Keempat, adanya kelompok penekan (pressure group). Gerakan unjuk rasa besar-besaran di Mesir yang telah menelan korban ratusan orang itu sesungguhnya tidak hanya dilakukan oleh para aktivis partai politik oposisi. Namun banyak pula kelompok-kelompok lain di luar partai politik yang ikut melebur ke dalam gerakan anti-Mubarak, seperti kalangan serikat buruh, pemuda, mahasiswa dan sebagainya. Kelompok penekan di Indonesia tampaknya jauh lebih beragam sehingga boleh jadi akan menjadi faktor yang akan menekan pemerintah jika selalu mengabaikan aspirasi politik rakyat.

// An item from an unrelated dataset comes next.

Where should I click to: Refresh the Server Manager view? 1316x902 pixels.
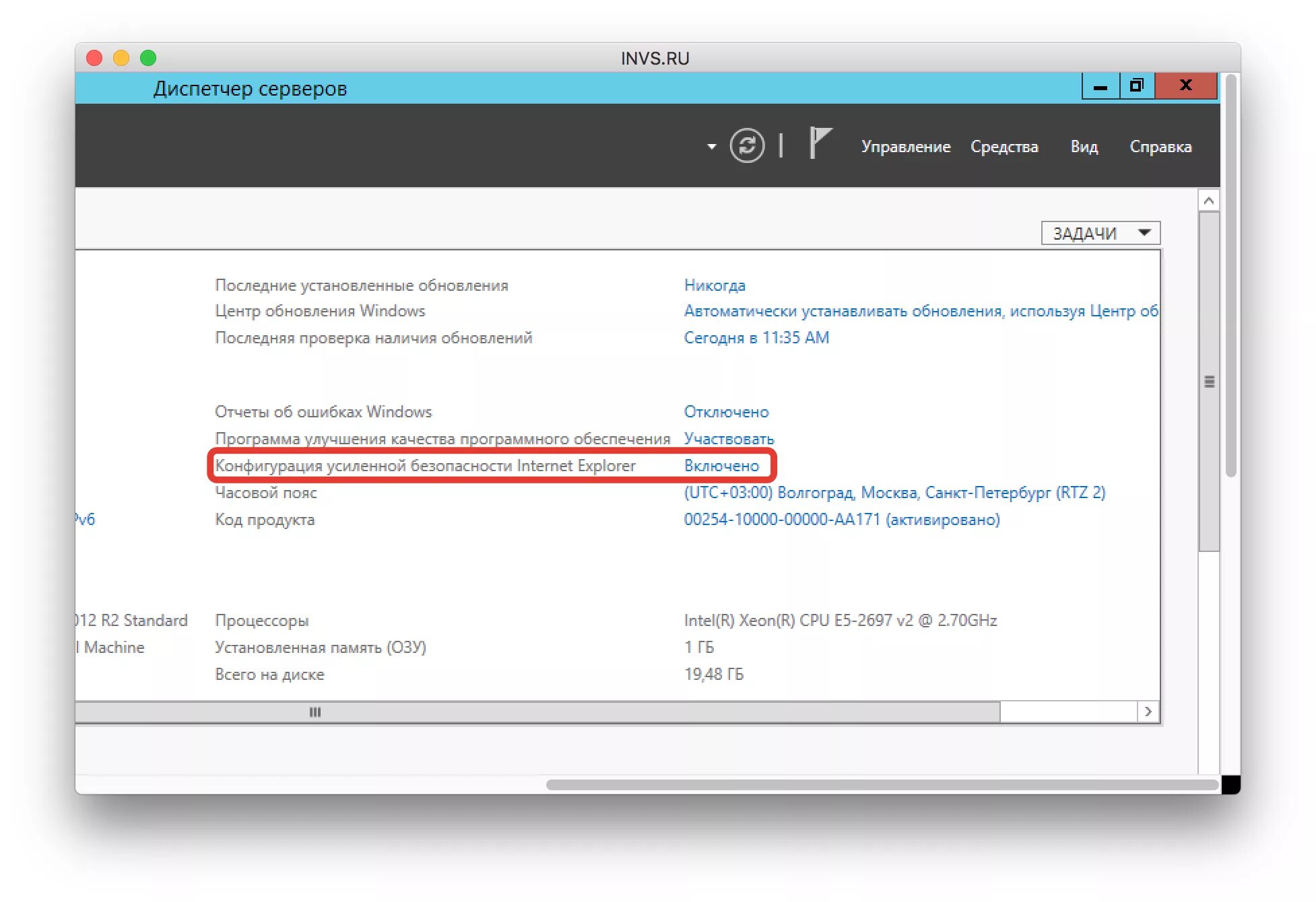[747, 145]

Kelima, adanya dukungan internasional. Gerakan pro-perubahan di Mesir telah mendapatkan dukungan internasional. Bahkan Amerika Serikat yang merupakan sekutu Mesir pun ikut pula menyerukan agar Mesir segera melakukan tranformasi politik yang bisa dimaknai sebagai dukungan untuk munculnya kandidat baru pengganti Mubarak. Maka, Mubarak pun semakin kehilangan legitimasinya untuk terus berkuasa. Hal seperti ini pernah terjadi menjelang pengunduran diri mantan Presiden Soeharto setelah ditekan oleh AS. Tentu hal seperti ini bisa saja berulang kembali.

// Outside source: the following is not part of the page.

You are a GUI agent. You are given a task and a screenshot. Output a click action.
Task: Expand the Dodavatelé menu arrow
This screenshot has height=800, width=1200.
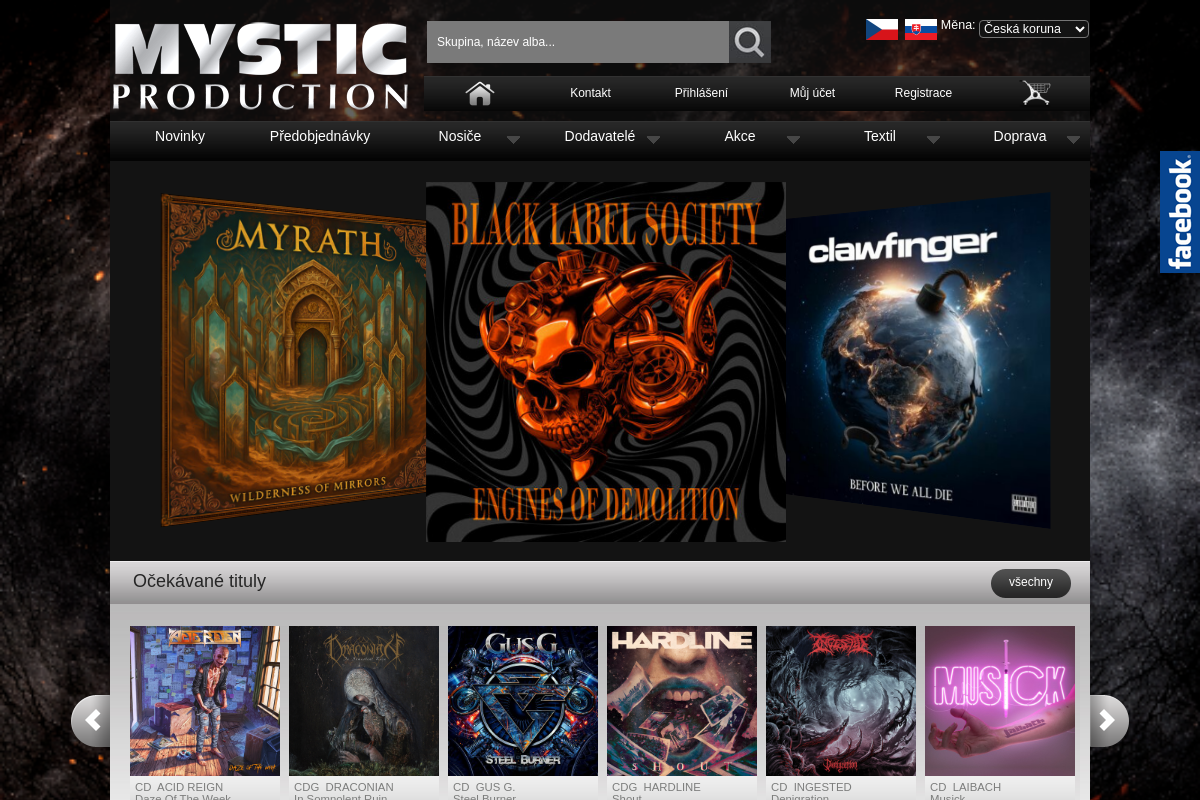pyautogui.click(x=653, y=141)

Melihat pada kelima faktor di atas, agaknya tidak menutup kemungkinan gejolak politik di Mesir bisa merembet ke negeri lain seperti Indonesia jika pemerintah tidak segera mengambil pembelajaran politik. Alih-alih bereaksi keras seperti yang ditunjukkan Sekretaris Kabinet, Dipo Alam, pada Sultan Hamengkubuwono XI yang menyebut adanya kemungkinan tersebut, akan lebih baik kalau pemerintah justeru bersikap antisipatif. Dalam situasi seperti ini, tidak ada jalan lain bagi pemerintah kecuali bekerja secara maksimal guna memenuhi harapan rakyat.

Penulis, Deputi Direktur The Political Literacy Institute, Kandidat Doktor Komunikasi Unpad.